====== Texto para análise
À Ponte, o ouvidor Elizeu Lopes disse que está formalizando um requerimento à corregedoria da PM, juntando vídeos e os depoimentos dos moradores, para que o caso seja apurado e que a corporação explique por que estava realizando operação no local. “A meu ver é uma ação que não deveria ser feita da forma que foi porque os resultados colaterais acabam rescindindo sobre pessoas inocentes, expondo essas pessoas e também os policiais em plena pandemia”, declarou. “Tivemos notícia de que foi feita uma prisão ilegal que precisa ser apurada e que houve invasão de casas sem mandado e sem autorização das pessoas, sendo que não há nenhum ordenamento que autorize invasão de casas, barracos, em locais de vulnerabilidade social”, prosseguiu.
No final da tarde desta sexta-feira (21/5), em audiência de custódia, a juíza Gabriela Marques da Silva Bertoli decidiu converter a prisão em preventiva (por tempo indeterminado) ao argumentar que o jovem traria “periculosidade” por ter resistido à prisão, pelo material encontrado se tratar de fato de entorpecentes e que ele havia sido detido por tráfico em janeiro do ano passado e não teria comprovado atividade remunerada e endereço fixo.
Sobre os vídeos e as denúncias de agressão, invasão da PM sem mandado e ter levado o celular de Deilton, a magistrada determinou exame de corpo de delito no rapaz e a apuração do caso. Ela entendeu que inicialmente o uso da força dos policiais “se limitou ao necessário para contenção do
flagranciado”.
O que diz a polícia
A Ponte solicitou um posicionamento para as assessorias da Polícia Militar e da secretaria de Segurança Pública a respeito das denúncias dos moradores e da prisão de Deilton.
A pasta não respondeu aos questionamentos da reportagem e encaminhou a seguinte nota:
“Um homem, de 24 anos, foi preso em flagrante por tráfico de drogas, na tarde de quinta-feira (20). Durante a prisão, moradores da região investiram contra os agentes e foi necessário o uso de técnicas de controle de distúrbios civis. O homem resistiu à prisão e mordeu um dos policiais, que foi levado ao P.S da Santa Casa para atendimento médico. O indiciado foi encaminhado ao 2º DP, onde foi autuado e permaneceu à disposição da Justiça.”
*Atualização: às 15h14, de 21/05/2021, para incluir posicionamento do ouvidor.
**Atualização: às 19h39, de 21/05/2021, após recebimento da decisão da audiência de custódia.
Correções
*Reportagem atualizada às 15h14, de 21/05/2021, para incluir posicionamento do ouvidor. **Atualização: às 19h39, de 21/05/2021, após recebimento da decisão da audiência de custódia.
============
====== Conteúdo dos dados
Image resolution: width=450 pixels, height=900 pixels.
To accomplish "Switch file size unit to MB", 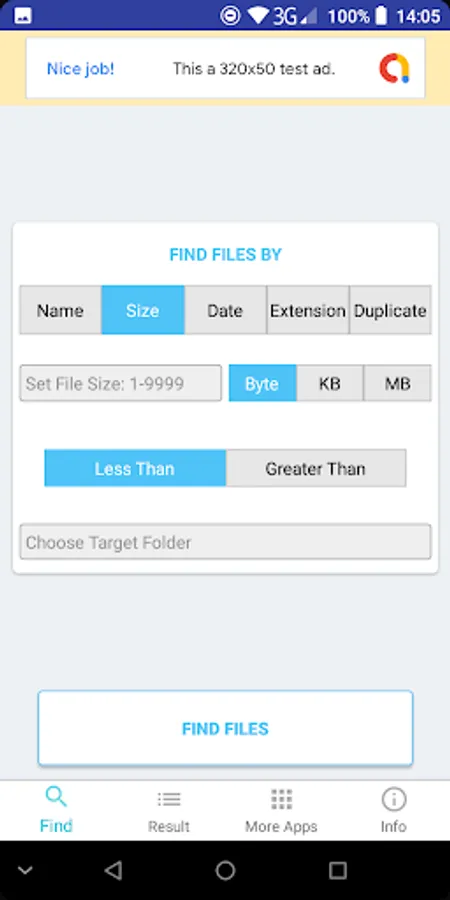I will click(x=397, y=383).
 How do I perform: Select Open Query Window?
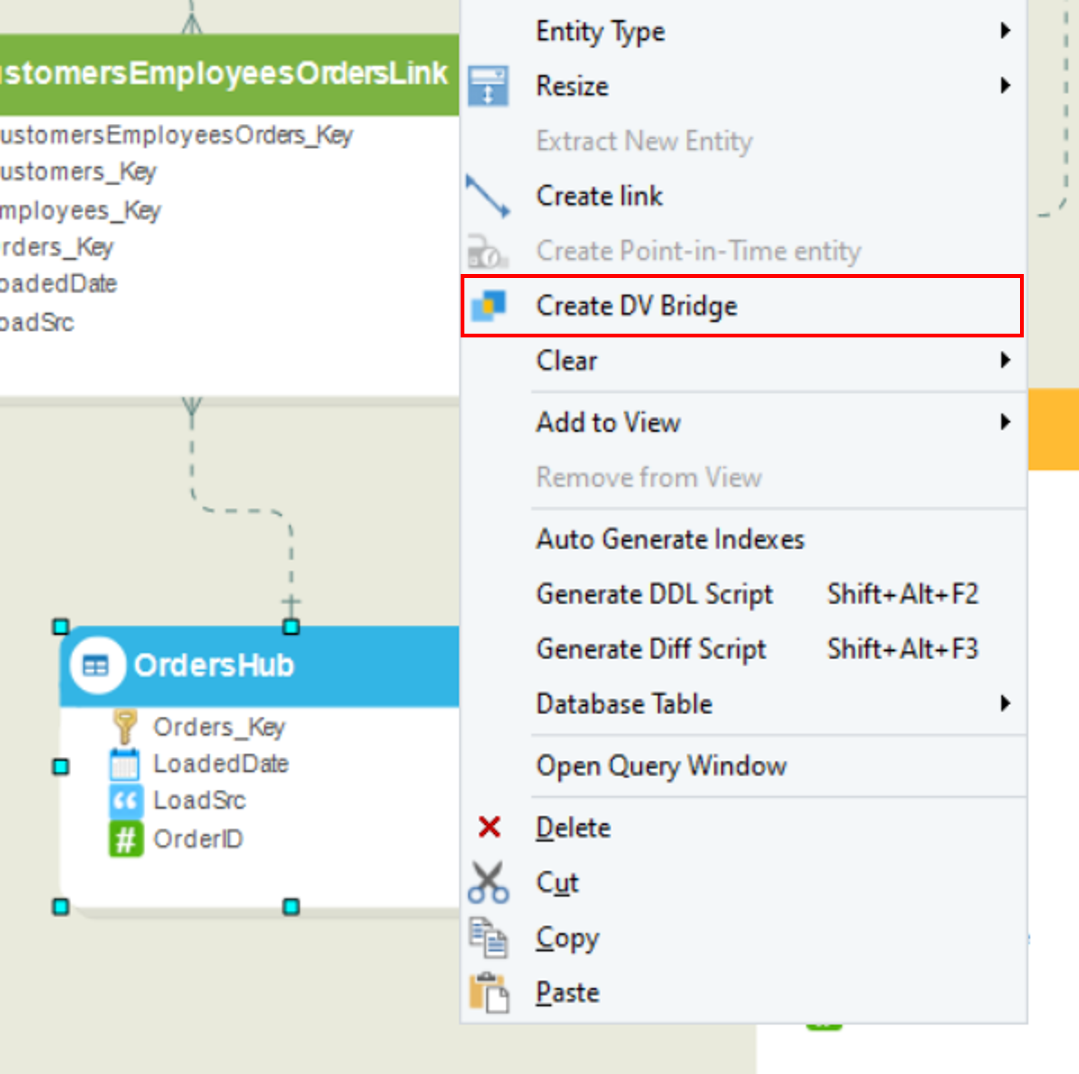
============
▶ **Objetivo do exercício**
Com base na reportagem sobre a prisão de Deilton, responda:
(a) A que órgão o ouvidor Elizeu Lopes está dirigindo o requerimento que formaliza?
(b) Em que tipo de prisão a juíza Gabriela Marques da Silva Bertoli decidiu converter a prisão do jovem?
(c) Segundo a nota encaminhada pela pasta, para onde foi levado o policial mordido?

▶ **Resolução escrita**
(a) À corregedoria da PM.
(b) Em prisão preventiva, por tempo indeterminado.
(c) Ao P.S da Santa Casa, para atendimento médico.